TEXTO FORNECIDO:
^^^^^^^^^^^^^^^^

Antiviralatismo desvairado
Não é a primeira nem a segunda vez que o presidente Lula comete erros estapafúrdios e faz comparações bizarras. Em 2009, quando Mahmoud Ahmadinejad foi reeleito, em um contexto em que dezenas de candidatos foram impedidos de se candidatarem e o abuso de poder deflagrou protestos naquele país e fora dele, Lula afirmou que não era “a primeira vez que um partido de oposição que perde reclama muito”. E comparou a teocracia iraniana com os EUA: “não podemos esquecer nunca da primeira eleição do presidente Bush. As pessoas acataram os resultados apesar das dúvidas”.
Na ocasião, o conselho editorial de uma revista britânica do qual fazia parte divulgara um protesto na comunidade científica denunciando a prisão e a tortura de um de nossos colegas, um acadêmico iraniano. As declarações de Lula causaram perplexidade.
Os fiascos sucessivos têm um padrão. Refletem uma busca de protagonismo descabido com o status do país, uma potência regional, como apontou Maria Hermínia Tavares. O antiamericanismo cumpre um papel essencial ao propósito de lograr a liderança do Sul Global. Historicamente tem servido também a outro desígnio: uma forma aparentemente sem custos de afirmar uma identidade de esquerda (o que tem implicado no apoio a regimes autoritários); e de mitigar custos junto a sua base da aliança com setores ultraconservadores no plano doméstico. Mas os custos são crescentes para um governo quebuscaseafirmarcomoparte de uma frente pela democracia.

^^^^^^^^^^^^^^^^

(Dados armazenados)
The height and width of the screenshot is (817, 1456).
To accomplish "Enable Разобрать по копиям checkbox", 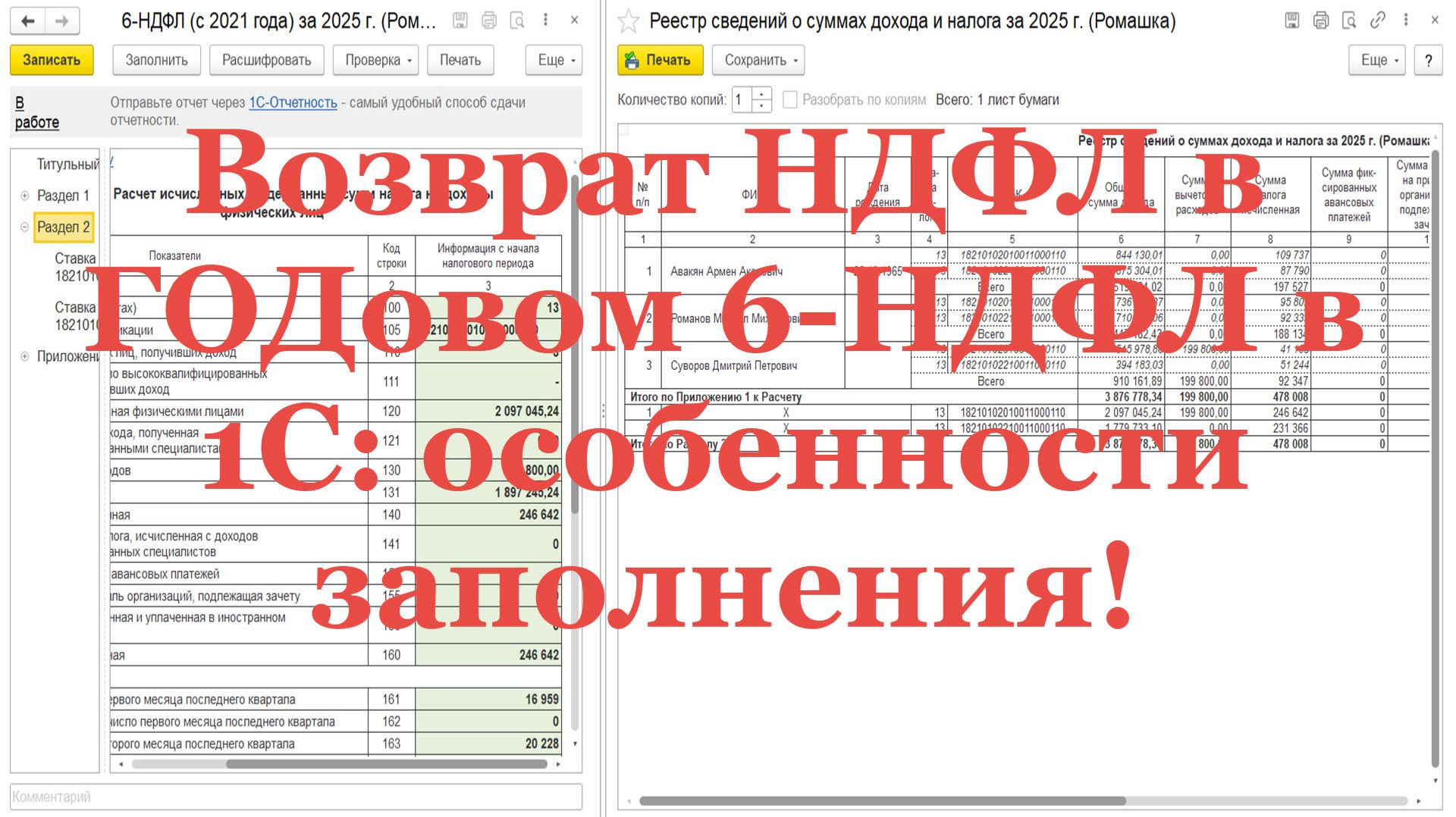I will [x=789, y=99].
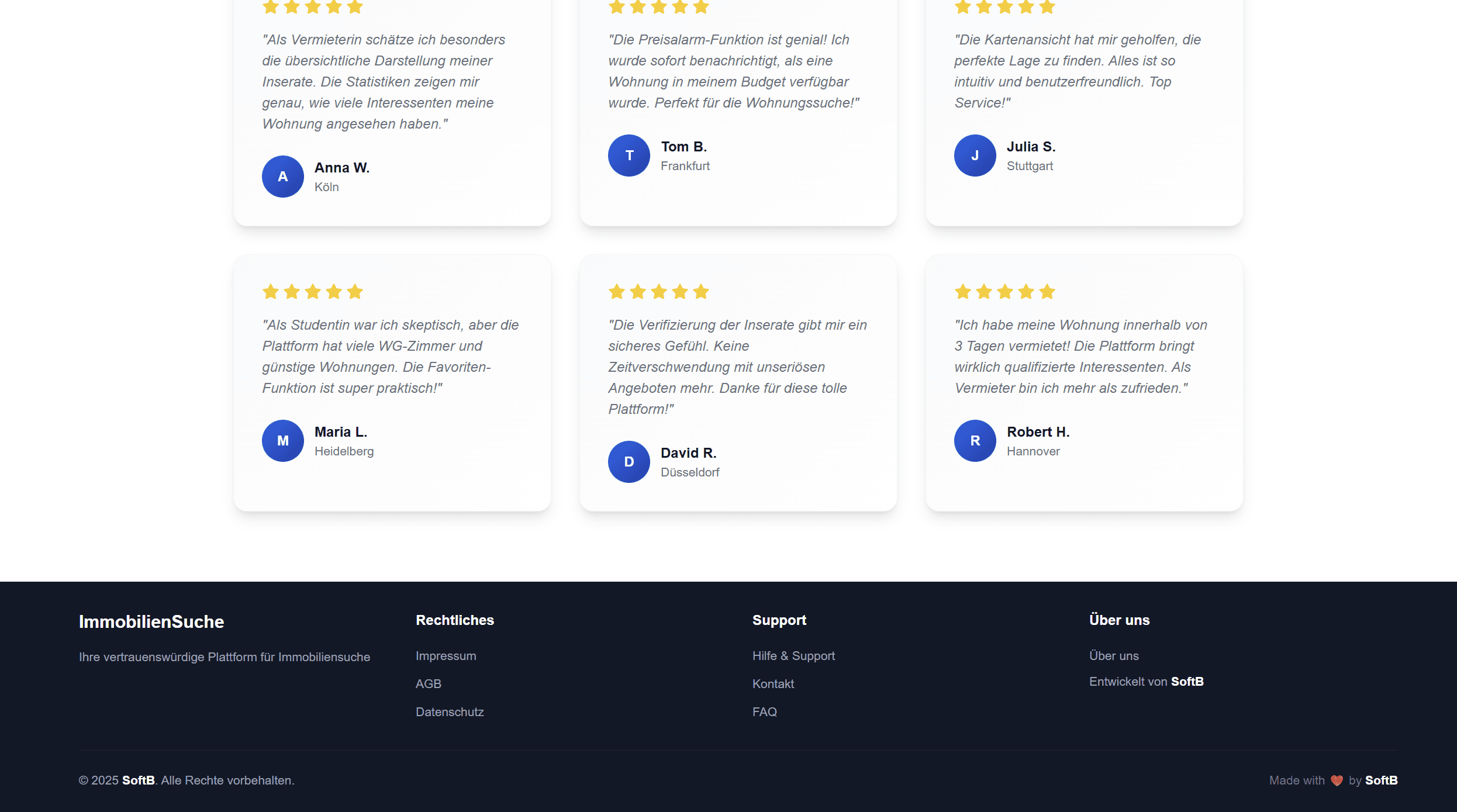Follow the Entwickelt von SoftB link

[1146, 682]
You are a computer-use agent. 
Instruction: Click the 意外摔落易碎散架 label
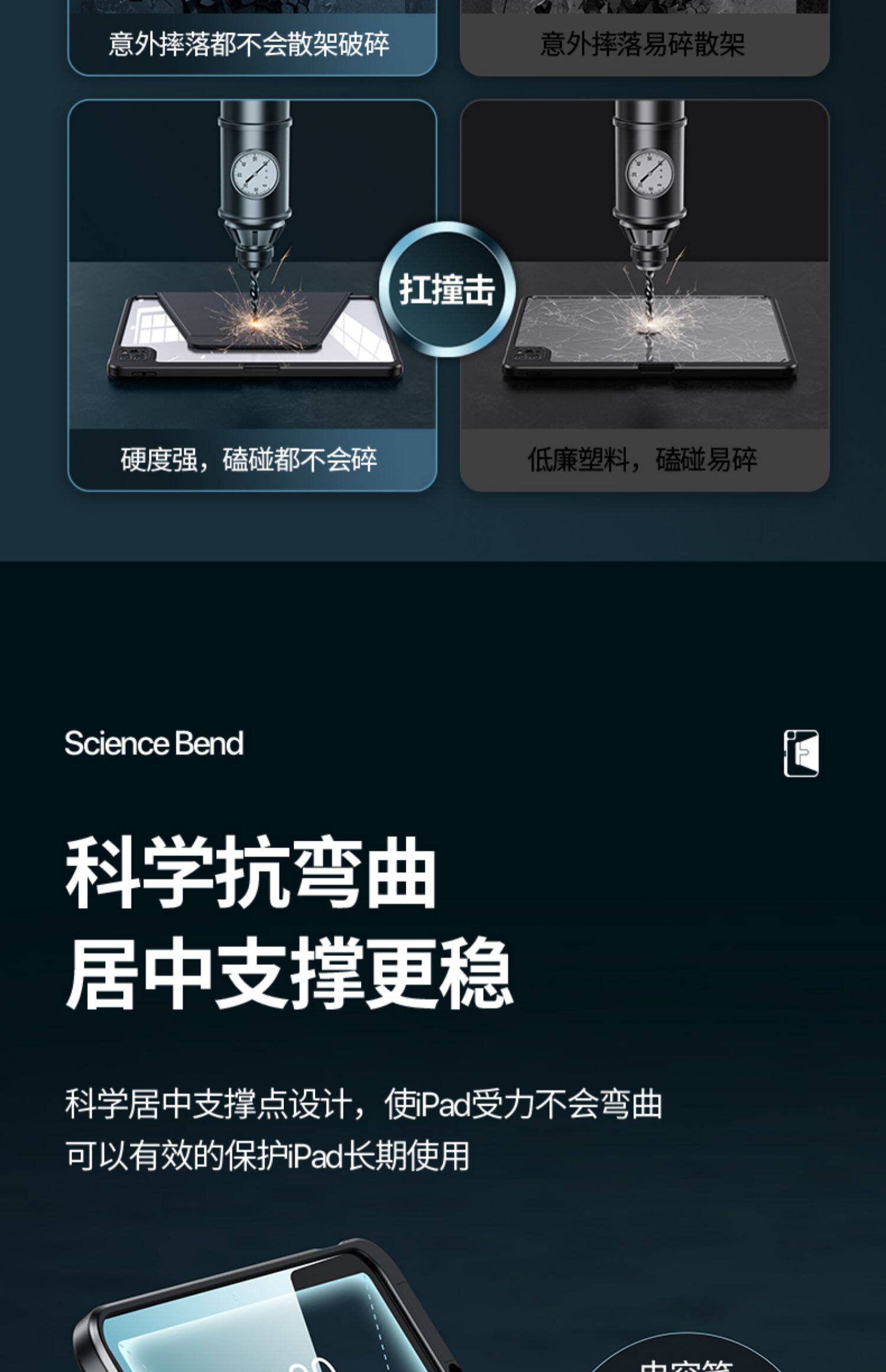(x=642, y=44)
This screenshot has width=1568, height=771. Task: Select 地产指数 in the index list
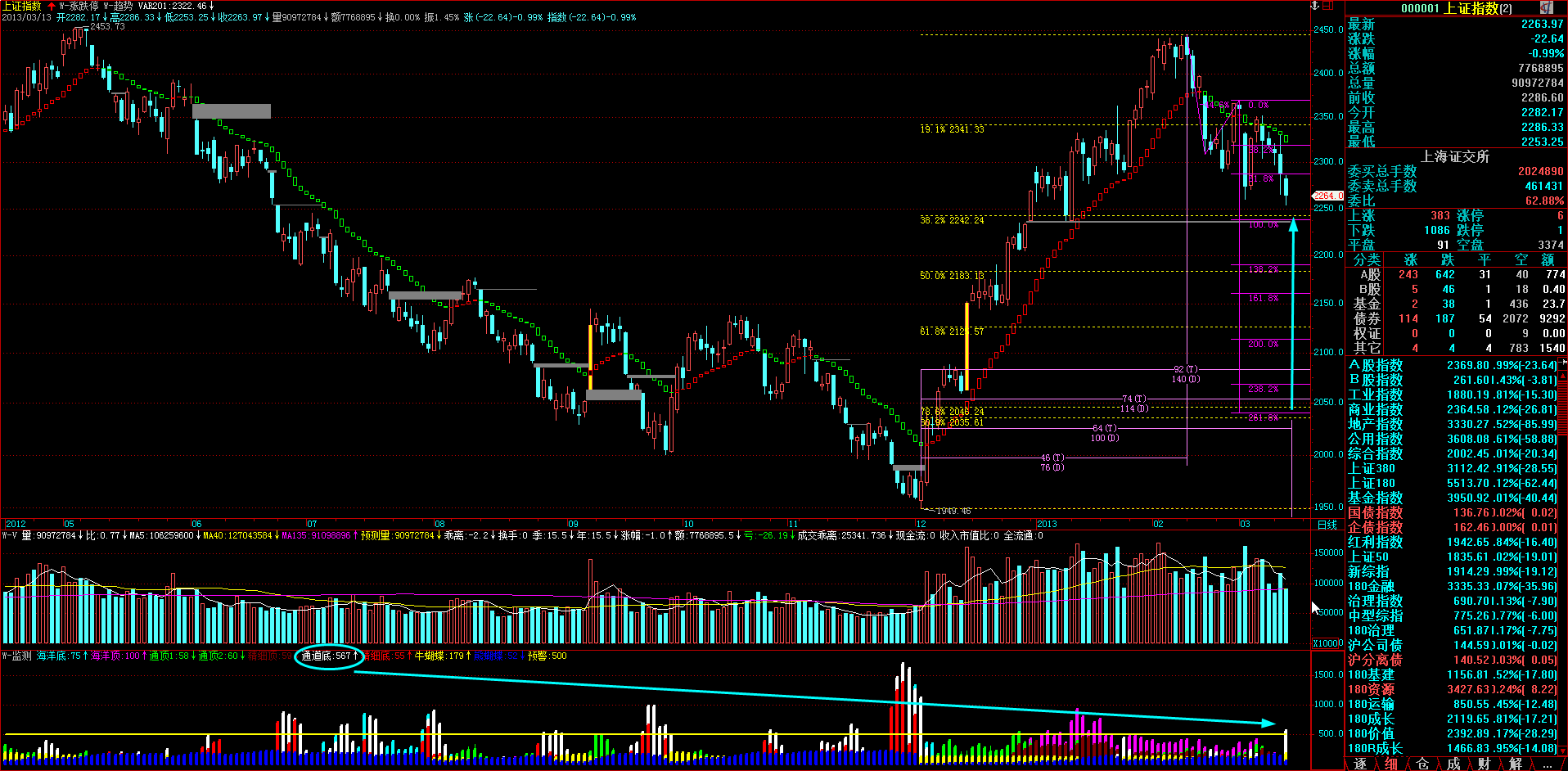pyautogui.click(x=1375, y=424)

^^^^^^^^^^^^^^^^

VERIFIQUE A COMPREENSÃO:
**a.** No artigo sobre as comparações feitas por Lula, com que país ele comparou a teocracia iraniana em 2009?
**b.** Transcreva um trecho do artigo sobre as comparações feitas por Lula, começando nas palavras "Na ocasião, o" e parando depois de "frente pela democracia.".
**c.** Prossiga com o artigo sobre os erros e comparações de Lula a partir do ponto em que ele termina.
Os registros são um material à parte, sem ligação com o texto.

RESPOSTAS DADAS:
**a.** Com os EUA.

**b.**
Na ocasião, o conselho editorial de uma revista britânica do qual fazia parte divulgara um protesto na comunidade científica denunciando a prisão e a tortura de um de nossos colegas, um acadêmico iraniano. As declarações de Lula causaram perplexidade.
Os fiascos sucessivos têm um padrão. Refletem uma busca de protagonismo descabido com o status do país, uma potência regional, como apontou Maria Hermínia Tavares. O antiamericanismo cumpre um papel essencial ao propósito de lograr a liderança do Sul Global. Historicamente tem servido também a outro desígnio: uma forma aparentemente sem custos de afirmar uma identidade de esquerda (o que tem implicado no apoio a regimes autoritários); e de mitigar custos junto a sua base da aliança com setores ultraconservadores no plano doméstico. Mas os custos são crescentes para um governo quebuscaseafirmarcomoparte de uma frente pela democracia.

**c.**
Os nexos entre as políticas externa e doméstica são um tema clássico da ciência política. A escolha estratégica com Lula 3 é delegar poderes no plano da política doméstica e focar na política externa onde “estão os frutos fáceis de colher”. Sim, é no plano internacional que o país tem vantagens comparativas importantes devido ao lugar do país na política global da mudança climática. Mas os sucessivos fiascos não ocorreram nesta arena, e sim na chamada big politics, dos grandes conflitos mundiais. A política da mudança climática e a política global estão agora intimamente associadas: fiascos na segunda afetam a primeira.
Os frutos estão difíceis de colher no plano doméstico: nesta semana o governo amargou derrota crucial com o recuo na MP da desoneração. O governo havia dobrado a aposta ao confrontar o Congresso com uma MP, após ter seu veto derrubado. No plano externo, ao invés de praticar pragmatismo prudente no plano estratégico e econômico, combinado com foco na questão ambiental, Lula mobiliza uma espécie de antiviralatismo desvairado.
A prioridade estratégica de Lula neste mandato de entrar para a história como estadista de primeira linha corre risco de dar com os burros n’água.